Speaking with Collider, Roth confirms he’s already seen the finished product and got involved due to his work on Villeneuve’s 2016 film “Arrival”. From the sounds of it he wrote the earliest drafts with Villeneuve and “Prometheus” co-writer Jon Spaihts coming onboard to tweak it:
“I wrote a big, full, overwritten Eric Roth draft that had certain things special to me. It needed to be, honestly, cut down and sort of harnessed, and Denis did some of that, and they eventually brought in a writer – I was busy, so they brought in a writer named Jon Spaihts, who is a wonderful writer, who I think kept it grounded. And I think he [Villeneuve]… I don’t want to say Lord of the Rings, but I think it’s really pretty spectacular. He’s a visionary of his own kind, Denis.”
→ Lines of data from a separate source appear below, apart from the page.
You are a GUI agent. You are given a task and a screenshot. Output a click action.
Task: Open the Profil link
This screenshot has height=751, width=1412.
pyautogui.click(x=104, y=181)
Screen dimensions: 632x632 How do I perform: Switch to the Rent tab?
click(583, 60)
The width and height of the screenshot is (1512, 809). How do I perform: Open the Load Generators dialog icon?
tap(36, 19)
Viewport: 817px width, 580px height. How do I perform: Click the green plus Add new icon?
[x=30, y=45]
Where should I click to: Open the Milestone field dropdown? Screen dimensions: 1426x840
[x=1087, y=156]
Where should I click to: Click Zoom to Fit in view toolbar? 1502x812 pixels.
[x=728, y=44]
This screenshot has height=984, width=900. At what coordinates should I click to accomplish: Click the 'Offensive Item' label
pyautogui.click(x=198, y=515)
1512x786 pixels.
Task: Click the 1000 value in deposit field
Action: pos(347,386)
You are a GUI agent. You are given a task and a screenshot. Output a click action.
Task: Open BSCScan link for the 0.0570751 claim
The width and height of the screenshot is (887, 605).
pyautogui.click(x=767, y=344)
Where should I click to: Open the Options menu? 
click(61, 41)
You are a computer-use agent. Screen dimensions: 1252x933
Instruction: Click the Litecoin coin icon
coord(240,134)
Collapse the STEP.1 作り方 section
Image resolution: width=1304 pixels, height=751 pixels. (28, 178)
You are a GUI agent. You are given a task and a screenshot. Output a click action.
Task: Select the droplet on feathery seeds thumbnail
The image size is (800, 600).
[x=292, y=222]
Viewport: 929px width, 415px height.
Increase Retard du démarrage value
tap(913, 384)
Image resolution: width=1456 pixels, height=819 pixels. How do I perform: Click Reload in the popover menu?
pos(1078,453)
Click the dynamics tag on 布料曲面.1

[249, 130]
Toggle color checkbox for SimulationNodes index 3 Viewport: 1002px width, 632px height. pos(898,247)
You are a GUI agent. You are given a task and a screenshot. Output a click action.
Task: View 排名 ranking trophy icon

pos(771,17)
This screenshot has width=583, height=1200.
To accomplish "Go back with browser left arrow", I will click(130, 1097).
Roth also confirmed the final film is still very much the first half of the novel, even though his writing steered slighting into the novel’s back half:
“It’s completely the first half. Yeah. I didn’t know when we started, so I think I adapted a little more than the first half and started going into the second half of the book. But I’ve seen the film, it’s pretty much the first half.”
In terms of a sequel, Roth confirms he “wrote a treatment to show the [Herbert] estate what we could do with the second half”. However, he says he feels he’s “done as much as I can do”. Spaihts is also involved in the sequel’s script but Warners hasn’t greenlit a follow-up as yet.
Timothee Chalamet, Oscar Isaac, Rebecca Ferguson, Josh Brolin, Stellan Skarsgard, Dave Bautista and Zendaya star in the film which is due to hit cinemas and HBO Max this October.